**Exercise instructions**
(1) In the article about the Kaseya cyber attack, what is the server software that IT companies run on their own servers called?
(2) Continue the article about the Kaseya ransomware attack from its last sentence.

**Document passage**

A story emerged over the weekend of how a Russian hacker group going by the name of REvil conducted a massive cyber attack on a company called Kaseya.
What is Kaseya? Well, they provide many IT companies with the support tools they usually use to watch over their clients.
But not Dial A Geek. If you’re with us, your systems are safe. We don’t use Kaseya. We use tools provided by a company called Datto.
What happened with the Kaseya breach?
Early Friday evening, when everyone was going home for the weekend – a big one in the United States, where they were celebrating their Independence Day – REvil launched their attack.
Kaseya’s software requires its IT company users to have the central control segment on their own servers. All of the IT company’s client’s devices have smaller “agents” installed that report back to the company’s server. This server software is known as VSA.
VSA can tell the agents on the individual devices to run automatic maintenance processes and – crucially – install software updates. This seems to have allowed REvil to instruct the agents to install ransomware on all of the devices VSA was linked to.
What was the result of the breach?
It’s known that eight IT companies in the US have been affected. Combined, they have several hundred customers who now have thousands of individual devices encrypted by ransomware. At least one company has been forced to close temporarily because all of its point-of-sale computers are infected.

**Supplied information**

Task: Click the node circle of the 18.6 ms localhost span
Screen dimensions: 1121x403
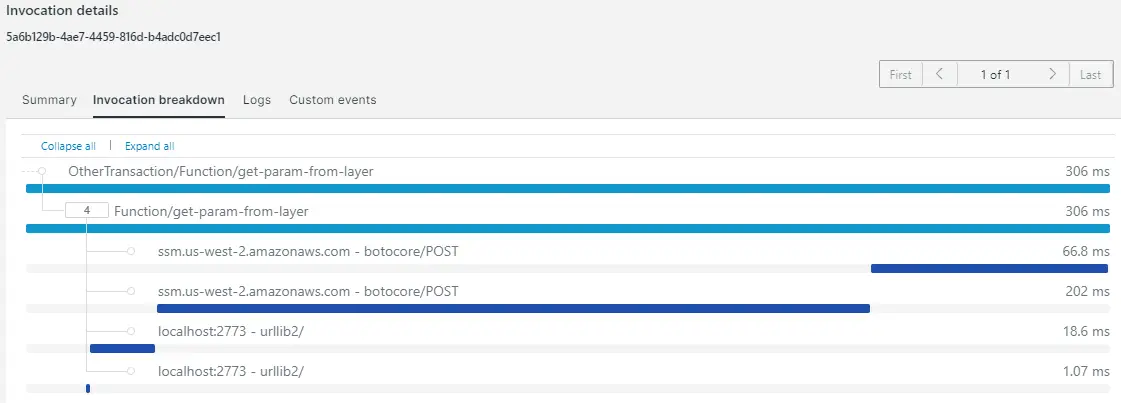Action: 131,332
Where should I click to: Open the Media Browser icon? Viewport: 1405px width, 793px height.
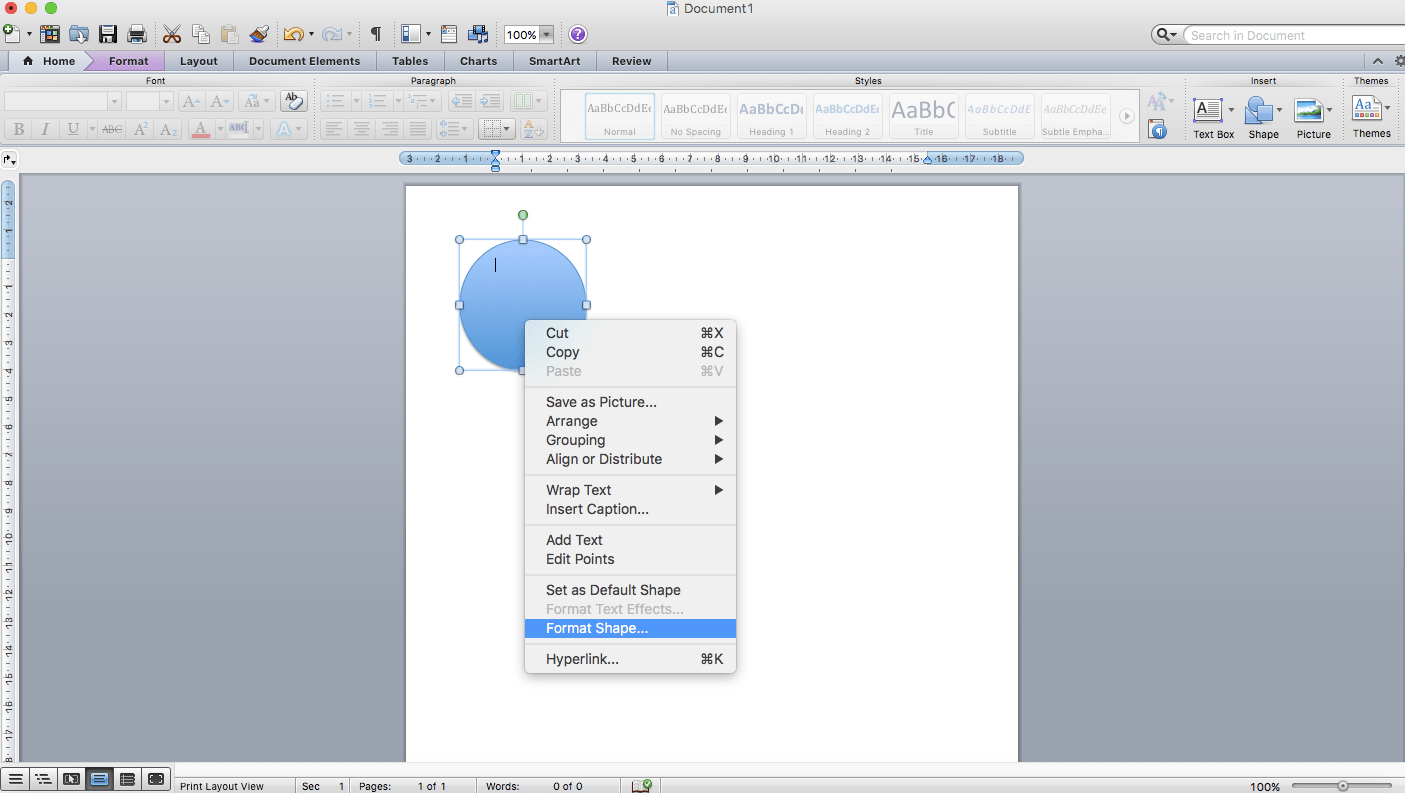pos(478,34)
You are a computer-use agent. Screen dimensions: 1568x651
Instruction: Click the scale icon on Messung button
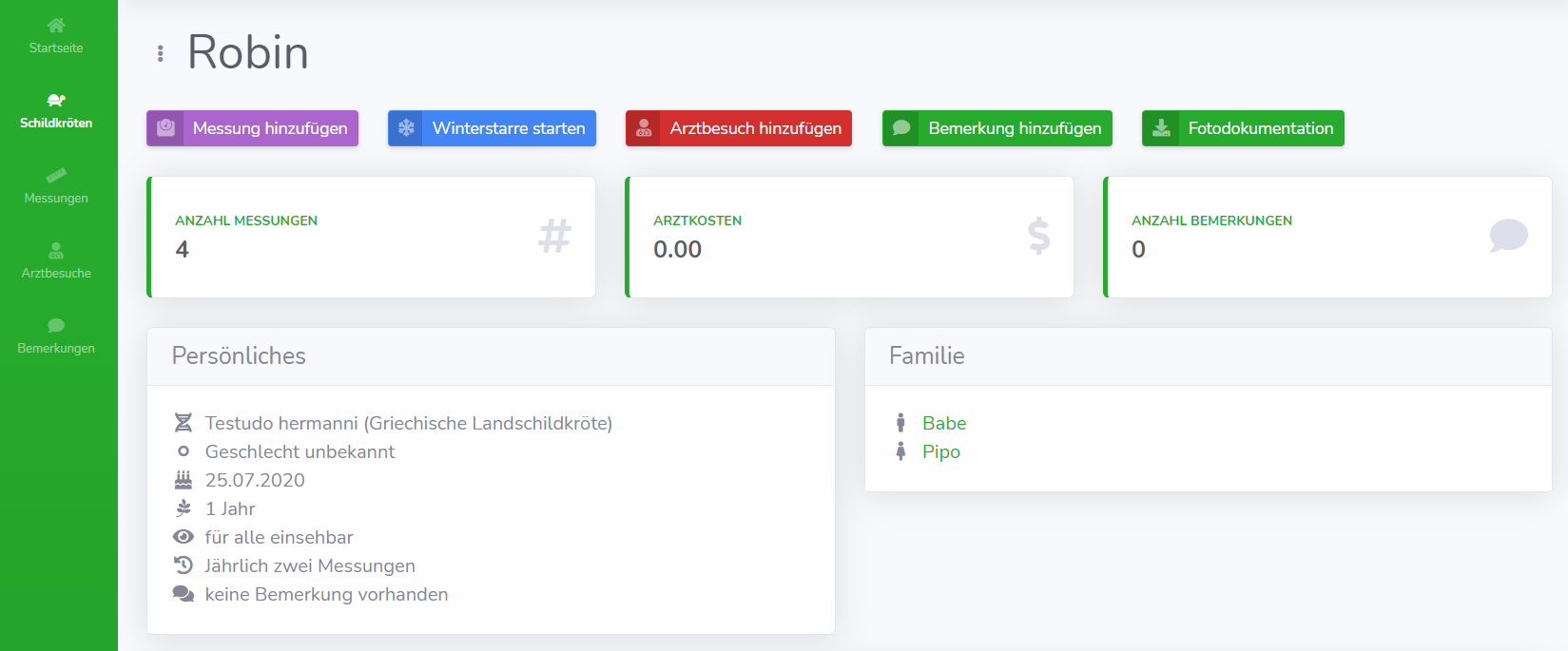(165, 128)
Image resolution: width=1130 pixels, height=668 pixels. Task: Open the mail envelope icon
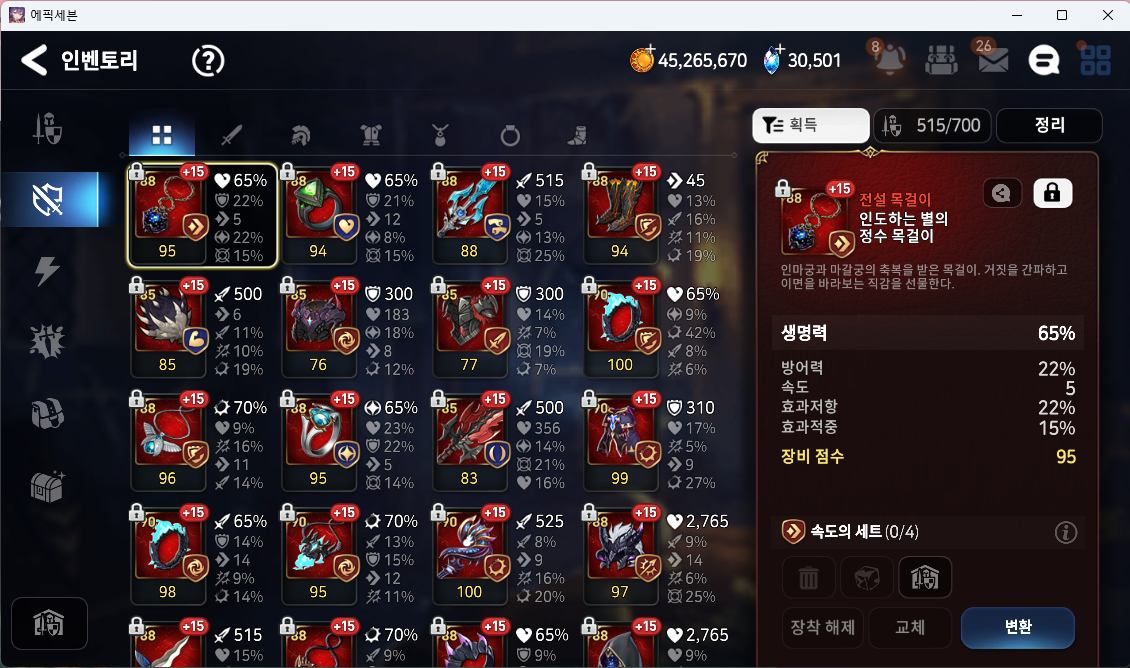click(x=992, y=60)
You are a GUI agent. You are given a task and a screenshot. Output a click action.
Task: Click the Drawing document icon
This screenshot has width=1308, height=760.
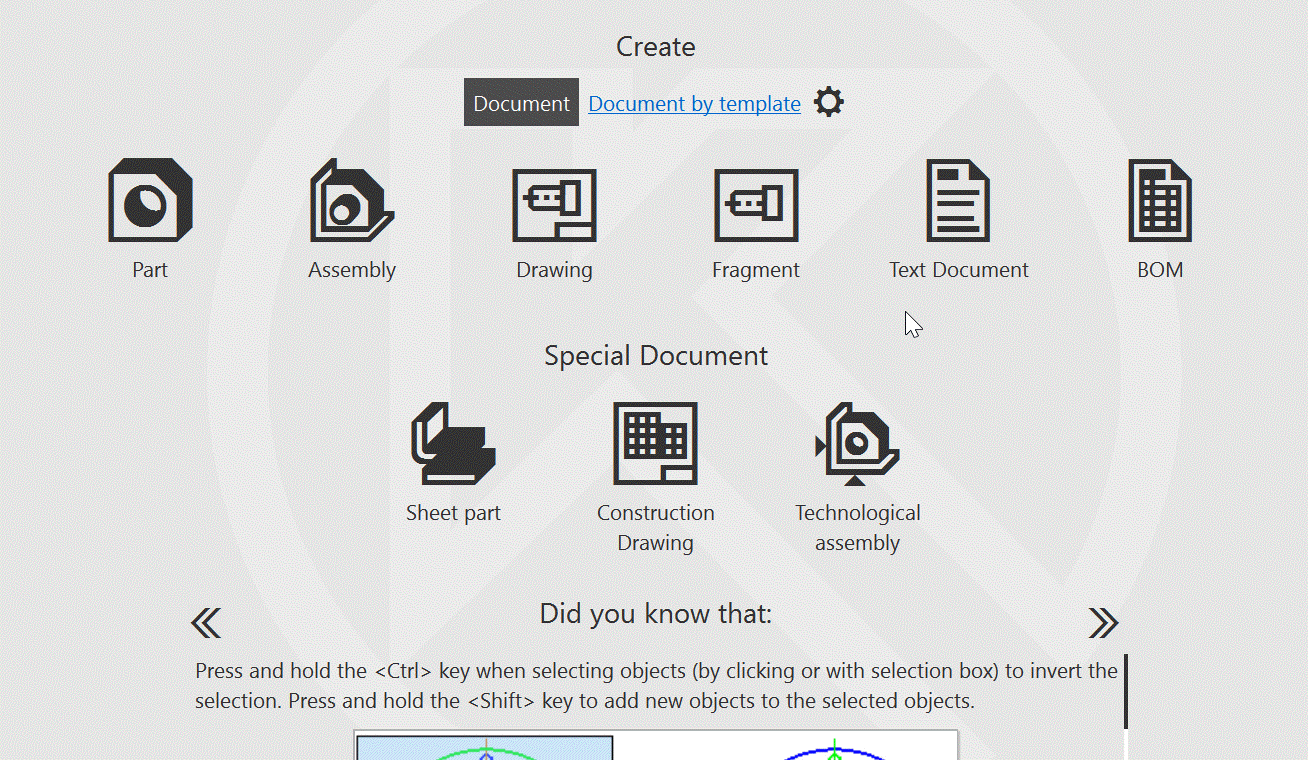coord(554,205)
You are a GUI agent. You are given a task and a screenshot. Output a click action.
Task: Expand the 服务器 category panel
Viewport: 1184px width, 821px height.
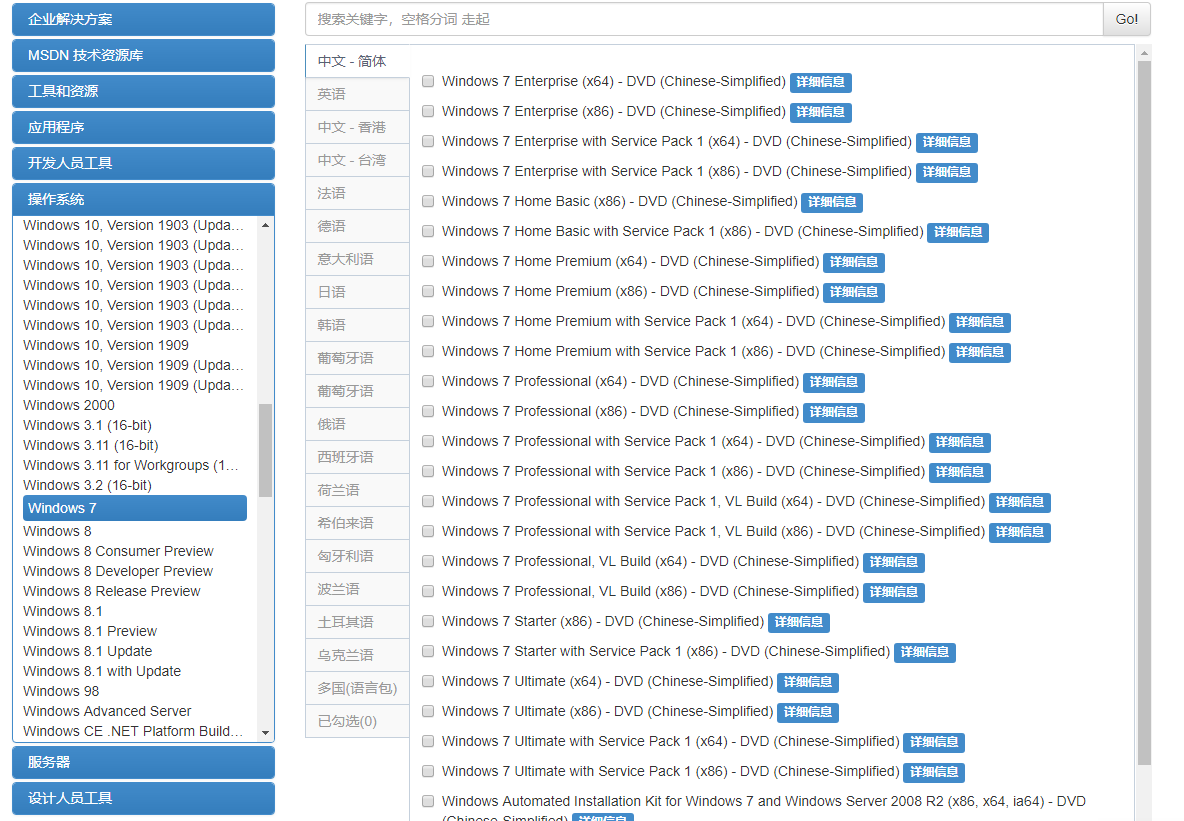coord(143,762)
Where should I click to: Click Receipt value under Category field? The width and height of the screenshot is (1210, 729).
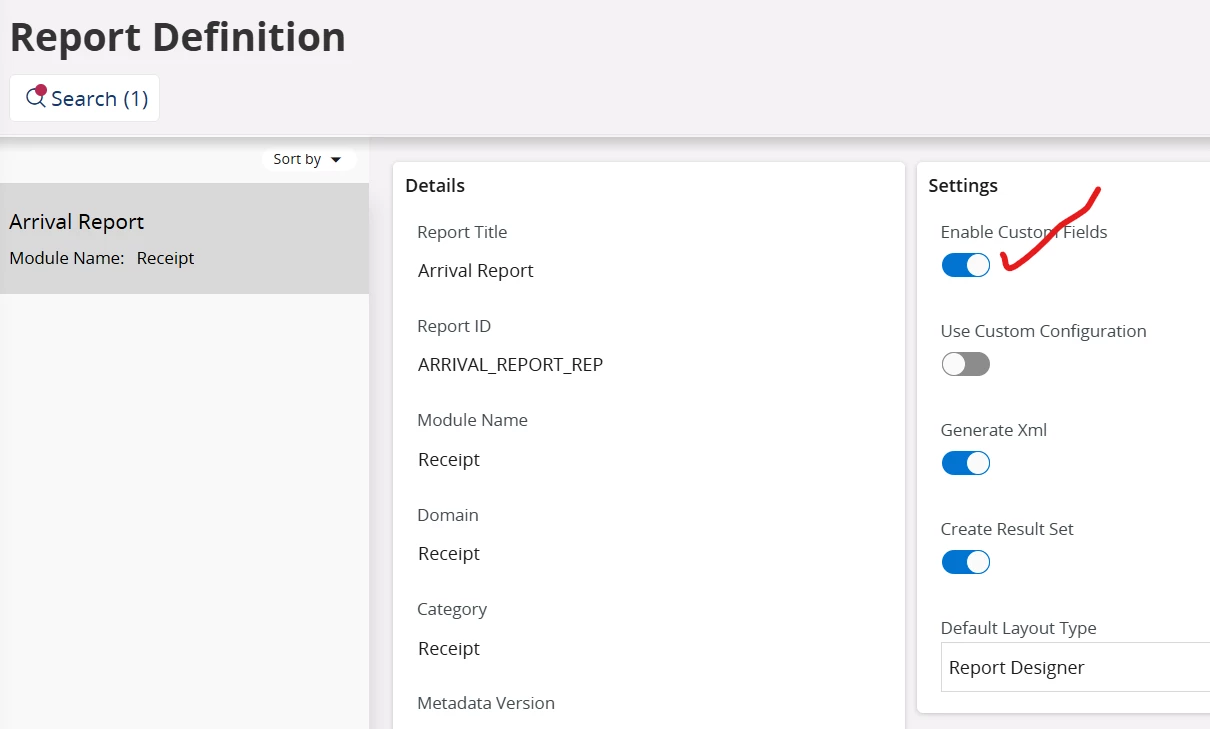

**Responses in order**
(1) VSA

(2)
Kaseya has instructed all of the companies using their software to close VSA and other providers who have integrations with Kaseya have also closed them down.
It seems likely that the scale of the attack might be larger than is currently known. We’ll find out as the week goes on.
But Datto is still safe – here’s why
Datto’s software – the software Dial A Geek uses – doesn’t work in the same way as Kaseya’s:
• It is 100% cloud-based and within Datto’s own highly secure network, which would be immeasurably harder for hackers to break.
• Hackers could target Datto’s individual users, but because of the way the software is set up, it wouldn’t do them any good.
• Datto was recently updated with unique per-client encryption keys that require MFA (multi-factor authentication) to access.
Of course, we’re still going to be checking in with Datto regularly to make sure they’re monitoring the situation and making sure that no variation of this can happen to them.
What should you do about the Kaseya breach?
If any part of your business relies on IT, this is the wake-up call to start taking cyber security seriously.
In particular, understanding your supply chain is going to be of crucial importance moving forward. Because, sadly, attacks like this are likely to become more prevalent in future.
So, what would you do if hackers attacked your business or a company that’s part of your supply chain tomorrow?
1. Get support in place – it might be a bit ironic considering that this problem arose through IT companies using this software, but having an effective, proven IT support provider in place is still your best protection against cyber security threats of all kinds. The clients of IT companies that have suffered through Kaseya will even now be having their systems restored from secure backups and the industry will proof itself against this threat moving forwards.
2. Check your suppliers for compliance – what effect would a breach at any part of your supply chain have on your business? If you already use Dial A Geek, you’ll know that we are Cyber Essentials accredited and secure ourselves. What do your other suppliers do to protect themselves from cyber attacks?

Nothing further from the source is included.